If $a_{n-1} < a_n - 2$, then $b-2^{a_n} < 2^{a_{n-1}+1} \leq 2^{a_n-2}$ and $b^2 - 2^{2a_n} < 2^{2a_n}$. Thus if we write $b^2$ as

$$ b^2 = 2^{2a_n} + \sum_{i \in A}2^i, $$

the largest $i$ in $A$ satisfies $a_n+a_{n-1}+1 \leq i < 2a_n$. However, for such $b$, we would have to have

$$ b^2 = 2^{2a_n} + \sum_{i=1}^n 2^{a_n-a_1} $$

if $\{b^2 - \{b-1\}_2\}_2 = 1$. However, $a_n-a_1 < a_n+a_{n-1}+1$. Hence $b$ with $a_{n-1} < a_n - 2$ cannot satisfy $\{b^2 - \{b-1\}_2\}_2 = 1$.

Write

$$ b = 1+\sum_{i=1}^n 2^{a_i} = 2^{a_n} + a $$ and assume that $a>0$. Then

$$ b^2 = (2^{a_n} + a)^2 \geq 2^{2a_n+1} $$

if and only if

$$ a^2 + 2^{a_n+1}a - 2^{2a_n} \geq 0. $$

As $a \geq 0$, that means that

$$ b^2 \geq 2^{2a_n+1} \Leftrightarrow a \geq 2^{a_n}(\sqrt{2}-1). $$

If $\{b^2 - \{b-1\}_2\}_2 =1$, then $$ b^2 = 2^q + \sum_{i=1}^{n}2^{a_i-a_1} $$

where $$ q=\begin{cases}2a_n+1 \mbox{ if } a \geq 2^{a_n}(\sqrt{2}-1)\\2a_n\mbox{ otherwise.}\end{cases} $$

It is the case that

$$ \{b-1\}_2 = \sum_{i=1}^n 2^{a_i-a_1} < 2^{a_n}. $$

If $a < 2^{a_n}(\sqrt{2}-1)$ then $$b^2 - 2^{2a_n} = 2^{a_n+1}a + a^2 > 2^{a_n}.$$ Therefore if $a < 2^{a_n}(\sqrt{2}-1)$, we cannot have $\{b^2 - \{b-1\}_2\}_2 =1$. Also, if $a \geq 2^{a_n-1}$, then

$$ b^2 - 2^{2a_n+1} \geq 2^{2a_n-2}. $$

$2^{2a_n-2} > 2^{a_n}$ if $a_n > 2$. Therefore if either $a < 2^{a_n}(\sqrt{2}-1)$ or ($a \geq 2^{a_n-1}$ and $a_n > 2$), we cannot have $\{b^2 - \{b-1\}_2\}_2 =1$.

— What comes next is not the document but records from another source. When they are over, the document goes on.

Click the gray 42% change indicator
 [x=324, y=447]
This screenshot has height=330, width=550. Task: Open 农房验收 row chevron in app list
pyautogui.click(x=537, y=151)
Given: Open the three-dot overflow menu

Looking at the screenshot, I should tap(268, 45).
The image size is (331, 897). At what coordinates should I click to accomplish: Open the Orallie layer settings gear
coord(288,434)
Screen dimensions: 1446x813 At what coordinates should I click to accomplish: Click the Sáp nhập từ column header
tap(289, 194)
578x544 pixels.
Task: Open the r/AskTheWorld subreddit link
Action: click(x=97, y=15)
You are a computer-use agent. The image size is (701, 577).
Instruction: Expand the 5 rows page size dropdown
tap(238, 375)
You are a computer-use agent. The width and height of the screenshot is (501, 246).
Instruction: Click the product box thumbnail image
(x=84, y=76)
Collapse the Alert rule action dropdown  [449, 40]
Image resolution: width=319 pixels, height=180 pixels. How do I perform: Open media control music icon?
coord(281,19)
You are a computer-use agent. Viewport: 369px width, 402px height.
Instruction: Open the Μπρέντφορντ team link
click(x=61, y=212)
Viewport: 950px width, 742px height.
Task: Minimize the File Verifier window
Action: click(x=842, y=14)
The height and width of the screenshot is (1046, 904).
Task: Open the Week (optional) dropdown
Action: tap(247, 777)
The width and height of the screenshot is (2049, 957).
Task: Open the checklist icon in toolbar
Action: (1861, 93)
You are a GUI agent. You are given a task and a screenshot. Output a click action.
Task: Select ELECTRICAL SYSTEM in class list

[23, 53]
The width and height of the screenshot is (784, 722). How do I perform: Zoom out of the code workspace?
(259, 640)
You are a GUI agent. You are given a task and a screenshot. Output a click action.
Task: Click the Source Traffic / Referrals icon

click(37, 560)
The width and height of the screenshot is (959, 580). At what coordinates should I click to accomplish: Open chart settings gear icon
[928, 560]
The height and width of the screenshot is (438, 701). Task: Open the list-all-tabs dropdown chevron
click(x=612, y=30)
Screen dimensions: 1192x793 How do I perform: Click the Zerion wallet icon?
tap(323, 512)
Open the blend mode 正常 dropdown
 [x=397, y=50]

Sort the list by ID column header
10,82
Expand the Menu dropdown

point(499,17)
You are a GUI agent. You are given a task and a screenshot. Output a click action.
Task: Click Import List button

Using this approach, it is possible to obtain:

Writing $b = 2^{a_n} + a$, with $0 < a < 2^{a_n}$, then $\{b^2 - \{b-1\}_2\}_2 = 1$ cannot happen when $a \in \mathbb{Z}$ and

$$ \frac{a}{2^{a_n}} \in (0,\sqrt{2}-1) \cup [\sqrt{2+\frac{1}{2^{a_n}}}-1,1). $$

The length of the interval $[2^{a_n}(\sqrt{2}-1),2^{a_n}(\sqrt{2+\frac{1}{2^{a_n}}}-1))$ converges to $\frac{1}{2\sqrt{2}}$ as $a_n \rightarrow \infty$ and hence can contain at most one integer for each $a_n \geq 1$. Hence for each $a_n \geq 1$, there is at most one integer $a$ with $0 < a < 2^{a_n}$ such that $b = 2^{a_n} + a$ could possibly satisfy $\{b^2 - \{b-1\}_2\}_2 = 1$.

The question is equivalent to finding all squares which are of the form $2^a - 2^b + 1$. This MO answer discusses the related question which squares are of the form $2^a + 2^b + 1$, and presumably the techniques in the paper (which admittedly I haven't read) should be applicable in your case as well.

EDIT: The paper referenced in the MO answer is "The equations 2N ± 2M ± 2L = z2" by László Szalay, which should answer your question as well. Unfortunately, the link there doesn't work for me, but I hope this helps.